■ **SOURCE MATERIAL**
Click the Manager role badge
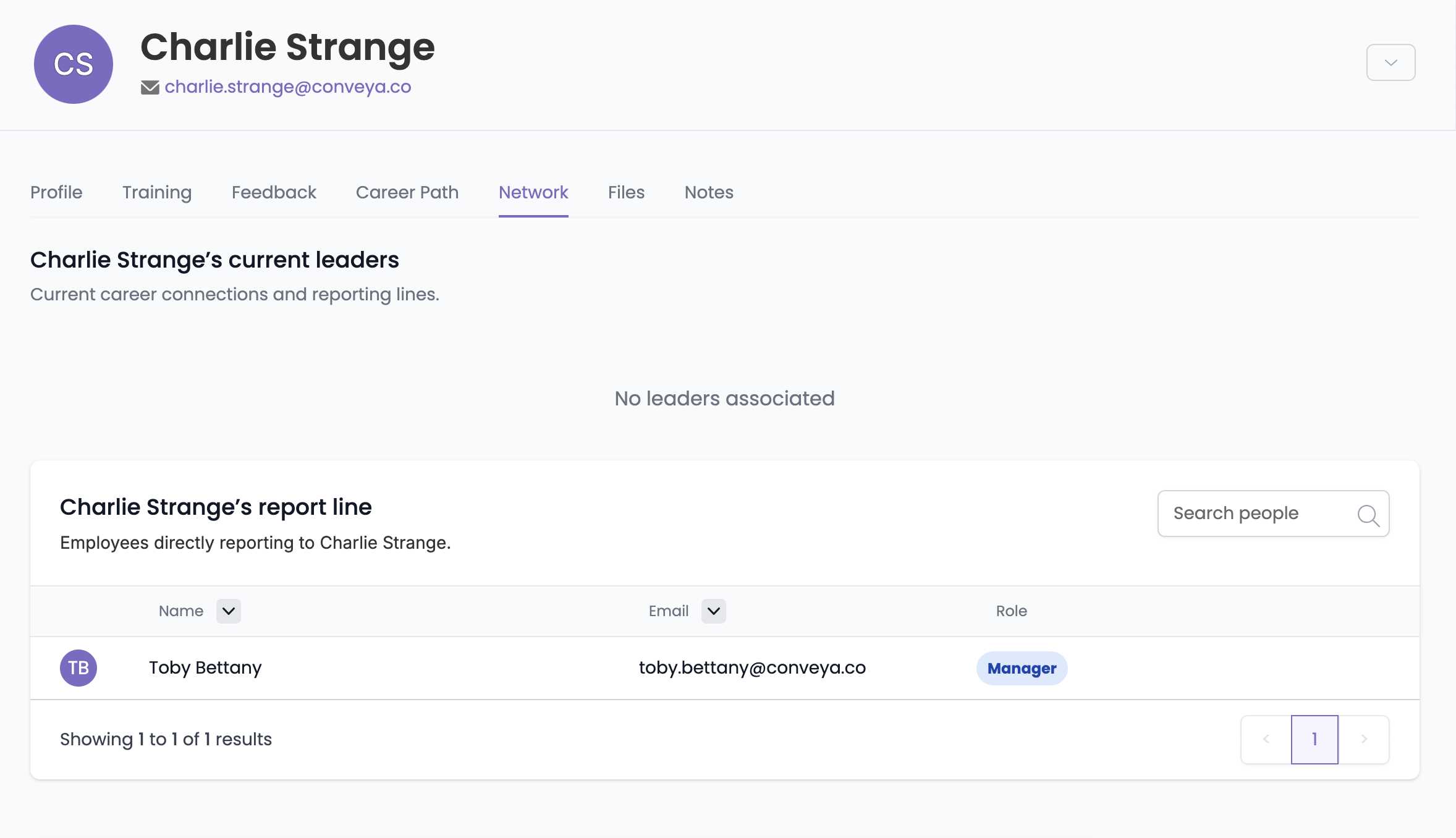 [x=1022, y=668]

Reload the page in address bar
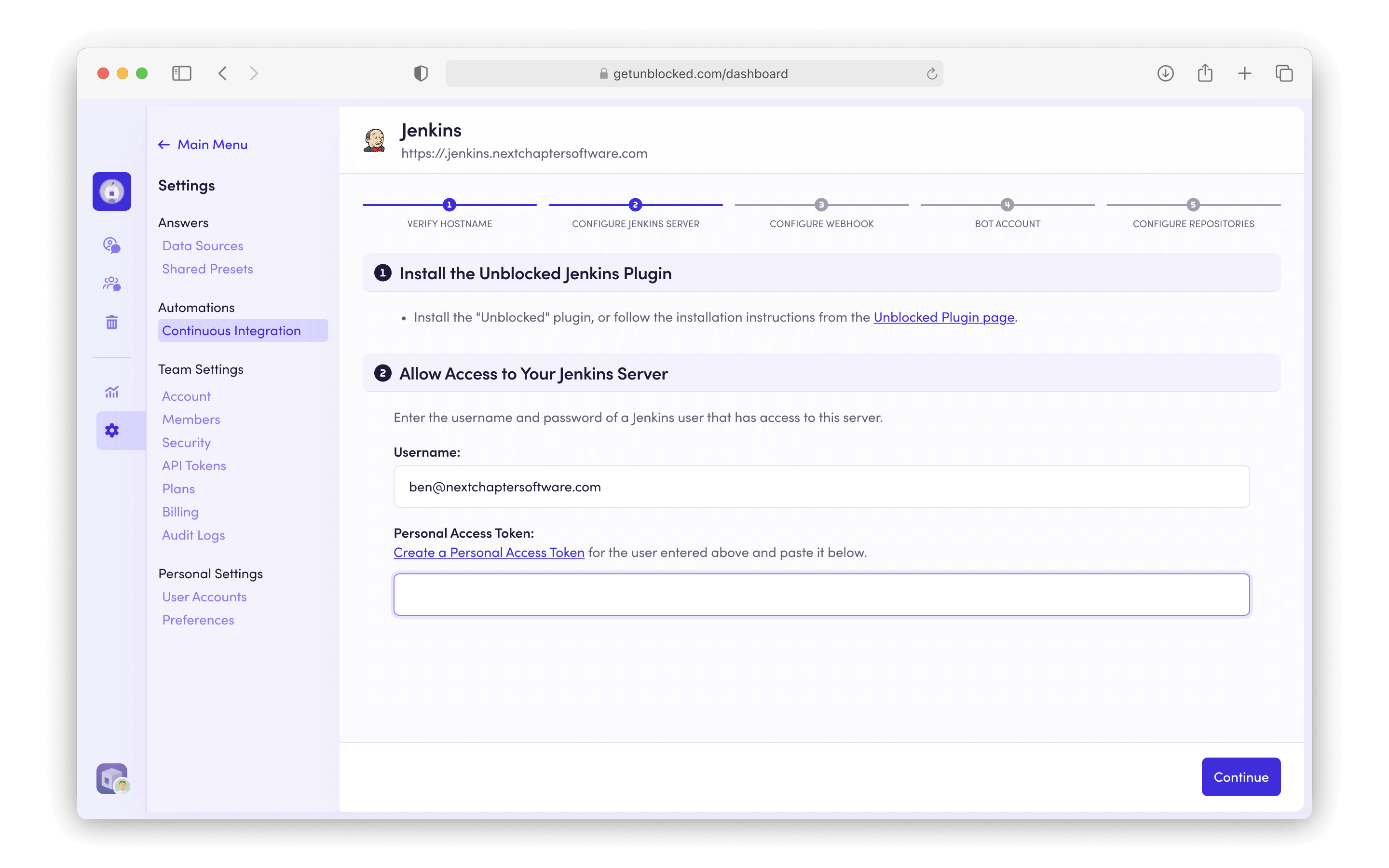point(932,73)
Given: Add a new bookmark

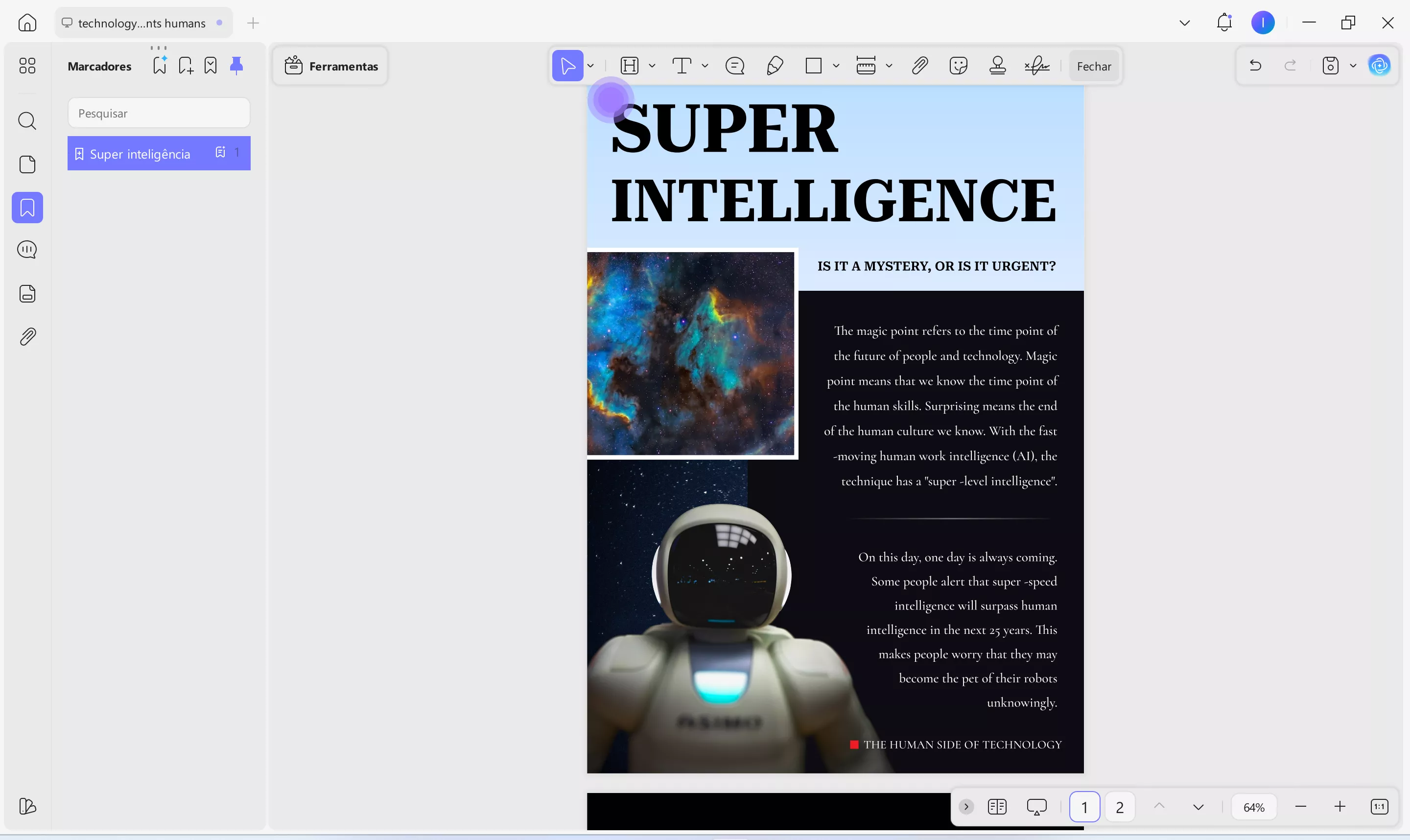Looking at the screenshot, I should tap(186, 66).
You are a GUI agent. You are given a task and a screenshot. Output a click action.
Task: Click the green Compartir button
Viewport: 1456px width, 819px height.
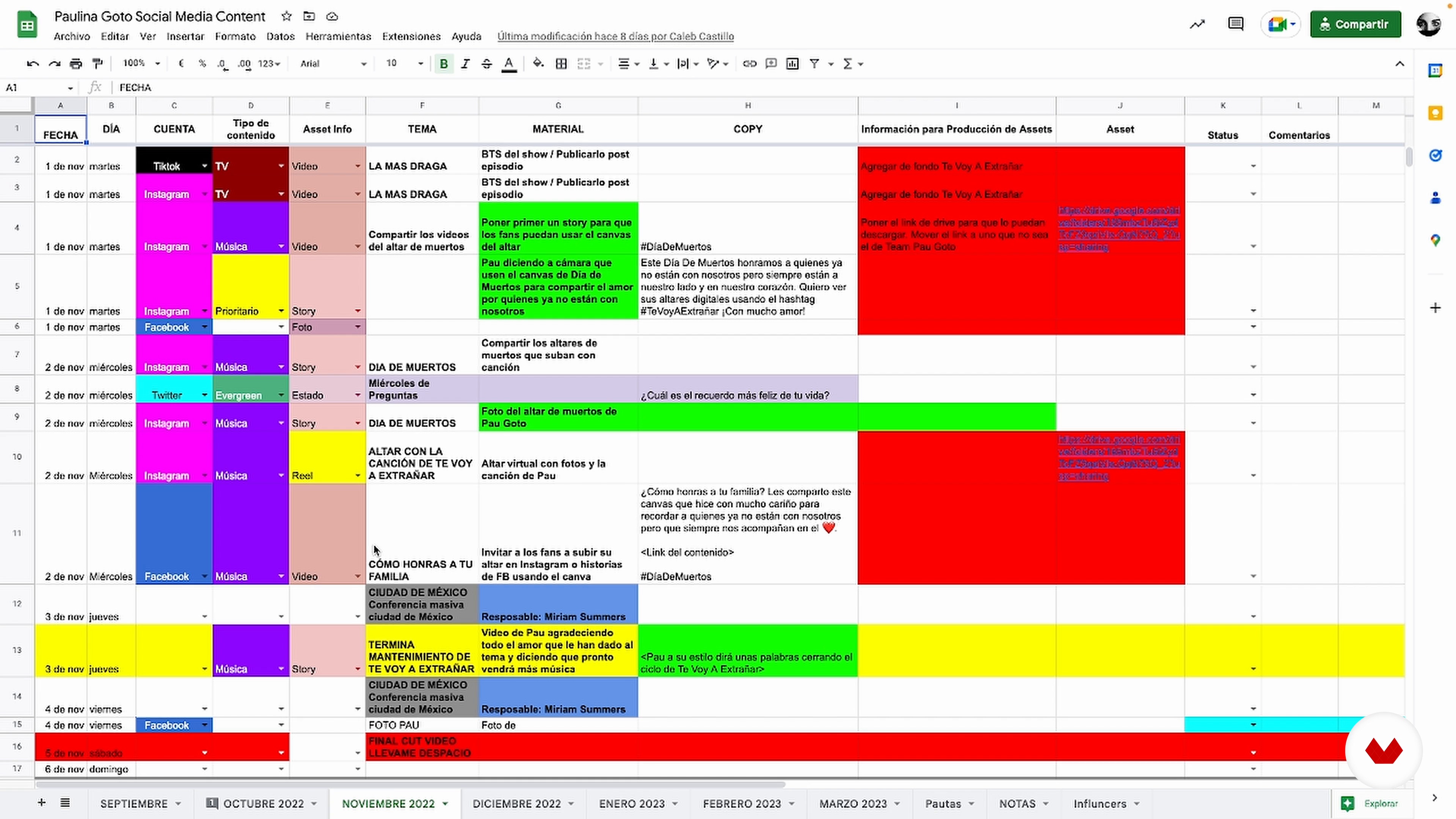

■ **WORK INSTRUCTIONS**
Output every entry verbatim but skip the pictures.

■ **FINISHED EXERCISE**
Click the Manager role badge
 [x=1022, y=668]

Reload the page in address bar
point(932,73)
Given: Add a new bookmark

Looking at the screenshot, I should tap(186, 66).
You are a GUI agent. You are given a task and a screenshot. Output a click action.
Task: Click the green Compartir button
Viewport: 1456px width, 819px height.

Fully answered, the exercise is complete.